As previously announced, the company entered into an agreement to sell the Senior Care Centers Facilities for an aggregate purchase price of $385 million. This agreement has been amended to reduce the number of Senior Care Centers Facilities being sold and the associated purchase price therefor to 28 and $282.5 million, respectively, and to allow Sabra to retain the remaining 10 facilities (the “Retained Facilities”) for lease to one or more new operators. Once stabilized, we expect the value of the Retained Facilities to be between $95 million and $105 million.
The REIT expects the sale of the 28 Senior Care Facilities and transition of the Retained Facilities to both occur on April 1, 2019, subject to customary closing conditions including bankruptcy court approval of operations transfer and related agreements.
On December 21, 2018, the REIT completed the previously announced sale of nine facilities leased to Genesis for gross sales proceeds of $37.1 million, leaving three facilities (the “HUD Facilities”) leased to Genesis that we plan to sell. We have entered into agreements for the sale of the HUD facilities, which are being sold subject to HUD-insured debt. These sales are expected to close upon approval by HUD, which has been delayed due to the government shutdown. The sale of the HUD Facilities is expected to generate gross sales proceeds of $33.2 million and result in the elimination of $2.7 million of annual cash rents. The company’s agreement with Genesis provides for residual rents to be paid to Sabra for 4.28 years following the sale of each facility. Upon completion of the sale of the HUD Facilities, the company expects these residual rents to total $10.4 million per year. “We expect to retain eight facilities leased to Genesis, which currently generate annual cash rents of $10.4 million (which would be in addition to the residual rents of $10.4 million per year).”
Also as previously announced, the company expects to terminate its Holiday master lease and concurrently enter into one or more management agreements with Holiday.

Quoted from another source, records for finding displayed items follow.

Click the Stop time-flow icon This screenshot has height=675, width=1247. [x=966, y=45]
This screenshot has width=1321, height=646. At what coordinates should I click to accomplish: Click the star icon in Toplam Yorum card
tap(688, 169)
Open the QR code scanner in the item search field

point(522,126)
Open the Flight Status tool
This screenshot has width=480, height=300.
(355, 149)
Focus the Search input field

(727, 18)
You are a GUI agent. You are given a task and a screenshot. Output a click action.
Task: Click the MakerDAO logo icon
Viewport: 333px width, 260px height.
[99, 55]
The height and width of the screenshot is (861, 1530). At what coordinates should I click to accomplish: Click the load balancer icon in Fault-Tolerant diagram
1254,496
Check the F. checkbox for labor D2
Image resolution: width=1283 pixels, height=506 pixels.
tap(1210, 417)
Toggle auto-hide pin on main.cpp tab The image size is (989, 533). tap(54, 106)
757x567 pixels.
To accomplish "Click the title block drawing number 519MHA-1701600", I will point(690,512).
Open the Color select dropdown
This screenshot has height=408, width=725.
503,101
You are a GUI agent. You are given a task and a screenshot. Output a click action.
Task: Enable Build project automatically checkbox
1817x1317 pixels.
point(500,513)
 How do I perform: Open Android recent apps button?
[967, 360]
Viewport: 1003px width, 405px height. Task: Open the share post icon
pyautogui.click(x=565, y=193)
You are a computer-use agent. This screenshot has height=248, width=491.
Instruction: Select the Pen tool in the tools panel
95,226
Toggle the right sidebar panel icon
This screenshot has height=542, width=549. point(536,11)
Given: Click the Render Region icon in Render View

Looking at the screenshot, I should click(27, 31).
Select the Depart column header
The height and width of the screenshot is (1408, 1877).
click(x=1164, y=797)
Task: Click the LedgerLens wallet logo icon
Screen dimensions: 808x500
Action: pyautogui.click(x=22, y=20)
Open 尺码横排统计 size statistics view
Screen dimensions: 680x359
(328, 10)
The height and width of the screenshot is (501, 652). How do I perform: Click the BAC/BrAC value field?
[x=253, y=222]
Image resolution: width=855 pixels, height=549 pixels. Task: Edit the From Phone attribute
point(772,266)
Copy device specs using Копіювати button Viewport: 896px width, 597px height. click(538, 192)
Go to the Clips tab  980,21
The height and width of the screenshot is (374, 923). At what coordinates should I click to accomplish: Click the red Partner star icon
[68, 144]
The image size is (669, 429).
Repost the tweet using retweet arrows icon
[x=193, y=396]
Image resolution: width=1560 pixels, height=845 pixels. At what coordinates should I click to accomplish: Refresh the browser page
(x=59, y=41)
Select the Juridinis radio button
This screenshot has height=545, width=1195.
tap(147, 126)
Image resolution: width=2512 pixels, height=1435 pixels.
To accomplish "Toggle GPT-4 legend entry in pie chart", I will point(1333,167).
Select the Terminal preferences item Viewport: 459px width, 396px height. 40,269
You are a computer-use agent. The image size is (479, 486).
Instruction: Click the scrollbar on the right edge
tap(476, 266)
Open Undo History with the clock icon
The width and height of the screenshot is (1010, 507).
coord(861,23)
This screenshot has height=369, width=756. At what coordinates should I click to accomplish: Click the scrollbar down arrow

In exchange for terminating the lease agreements, the REIT would receive $57.2 million of total consideration, including $15.1 million of retained security deposits and a $42.1 million termination fee, which we have elected to receive in cash. “We currently expect this transition to occur in the first quarter of 2019, though there can be no assurances that this transition will be completed on the foregoing terms or timing or at all.”
Commenting on these developments, Rick Matros, CEO and Chairman, said, “The revised terms of the Senior Care Centers Facilities sale represent a good outcome for Sabra. Upon completion, we will have achieved each of our stated objectives in connection with this transaction by wrapping up our association with a troubled operator and reducing our geographic concentration in a challenging state, with the ability now to reduce earnings dilution through re-tenanting of the retained properties with desired operating partners. The transition of the Holiday portfolio remains on track and the delay in the sale of the HUD Facilities should have a modest positive impact on our 2019 results as we expect to continue collecting contractual rents until these sales are completed.”